Andrew Clements, born on 7th May, 1949, is an American children’s book writer of repute, who stuck fame with the publication of his first novel Frindle. Over ten million copies of his books have sold to date and he has been nominated for a multitude of state awards and has won two Christopher Awards and an Edgar Award. Other awards include the Children's Book Award of Georgia, the Sasquatch Award for Children’s Books, and another similar award from Massachusetts and Rhode Island. He also deservingly claimed the Young Hoosier Award for the year 2000. 

Mr. Clements lived in New Jersey and Illinois and grew up to become a teacher, a profession he continued for seven years along with his college studies. He ventured into a literary career by writing for picture books but soon drifted towards children's novels. Mr. Clements taught in the public schools near Chicago for seven years before moving East to begin a career in publishing and writing. He lives with his wife in central Massachusetts and has four grown children. His website is andrewclements.com. 

Discussion Questions

  1. In Things Not Seen, Bobby Phillips is invisible. This is clearly a fictional story, but people can be "invisible" in real life too when they are ignored or shunned by the rest of society. Give some examples of the different ways that both  individuals and groups of people have been treated as "invisible," using both historical and modern examples. 
  2. Imagine the effects this stigma had on people, and how it would feel if they were the "invisible ones." Why do you think that there are so many examples of people being treated this way? Are things improving, or are there still people in today's world who aren't being counted?
  3. Discuss examples of people breaking out of the "invisible" status. How did these individuals make their presence felt? What can we learn from them? (e.g., Rosa Parks) 
  4. Being seen by other people is a fundamental truth — a "fact of life" — one which Bobby unexpectedly loses. What are some of the fundamental truths in your lives, the things you take most for granted?
  5. Imagine waking up to discover that this fundamental change has taken place.
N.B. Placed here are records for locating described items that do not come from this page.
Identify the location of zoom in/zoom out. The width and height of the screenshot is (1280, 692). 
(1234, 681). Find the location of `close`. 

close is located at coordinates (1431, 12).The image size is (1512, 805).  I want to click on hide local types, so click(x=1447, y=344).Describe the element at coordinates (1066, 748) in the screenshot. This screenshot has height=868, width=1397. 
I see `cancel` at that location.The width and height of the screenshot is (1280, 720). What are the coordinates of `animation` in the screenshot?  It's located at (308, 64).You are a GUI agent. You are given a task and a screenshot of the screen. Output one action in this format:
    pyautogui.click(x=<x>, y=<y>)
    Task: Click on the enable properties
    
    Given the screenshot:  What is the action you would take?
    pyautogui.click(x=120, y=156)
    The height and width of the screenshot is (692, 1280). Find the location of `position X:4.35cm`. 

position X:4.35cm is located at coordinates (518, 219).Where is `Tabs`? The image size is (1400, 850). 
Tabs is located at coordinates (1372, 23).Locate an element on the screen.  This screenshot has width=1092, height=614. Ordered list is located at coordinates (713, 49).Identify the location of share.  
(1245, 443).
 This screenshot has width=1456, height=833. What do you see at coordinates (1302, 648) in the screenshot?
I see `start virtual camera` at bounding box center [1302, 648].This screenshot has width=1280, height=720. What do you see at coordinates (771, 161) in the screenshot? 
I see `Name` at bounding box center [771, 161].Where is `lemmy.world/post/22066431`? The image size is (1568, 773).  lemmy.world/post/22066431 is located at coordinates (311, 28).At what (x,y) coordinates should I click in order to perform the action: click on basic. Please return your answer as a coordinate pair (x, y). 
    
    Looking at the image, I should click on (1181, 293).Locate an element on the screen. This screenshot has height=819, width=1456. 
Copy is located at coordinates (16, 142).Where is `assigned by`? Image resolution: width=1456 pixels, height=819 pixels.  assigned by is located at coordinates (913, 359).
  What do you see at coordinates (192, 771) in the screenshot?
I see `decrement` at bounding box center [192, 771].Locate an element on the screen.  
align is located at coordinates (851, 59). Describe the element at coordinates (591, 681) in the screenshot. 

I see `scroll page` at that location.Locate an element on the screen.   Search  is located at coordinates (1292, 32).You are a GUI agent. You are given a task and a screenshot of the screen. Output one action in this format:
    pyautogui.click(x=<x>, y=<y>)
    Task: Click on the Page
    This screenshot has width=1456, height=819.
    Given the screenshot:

You may be invisible like Bobby, or it may be another change entirely. How does it affect you? How do other people react? What do they do?
  6. Discuss the ways that Bobby behaved differently after he became invisible. How did he change throughout the course of the story? In what ways did he remain fundamentally the same?
  7. In Things Not Seen, Alicia describes the plot of the famous H.G. Wells story The Invisible Man. In this story, a scientist realizes that there are drawbacks to being invisible, and it leads him to commit terrible crimes. Reread her summary together, and then discuss ways that invisibility could bring out the worst in a person. Would they behave in cruel, illegal, or dangerous ways if they were invisible and thought no one could see them?
  8. Why do you follow rules or behave in a "correct" manner. Is it just to stay out of trouble? Is this a good enough reason to follow a rule? What are the real reasons that should guide your behavior?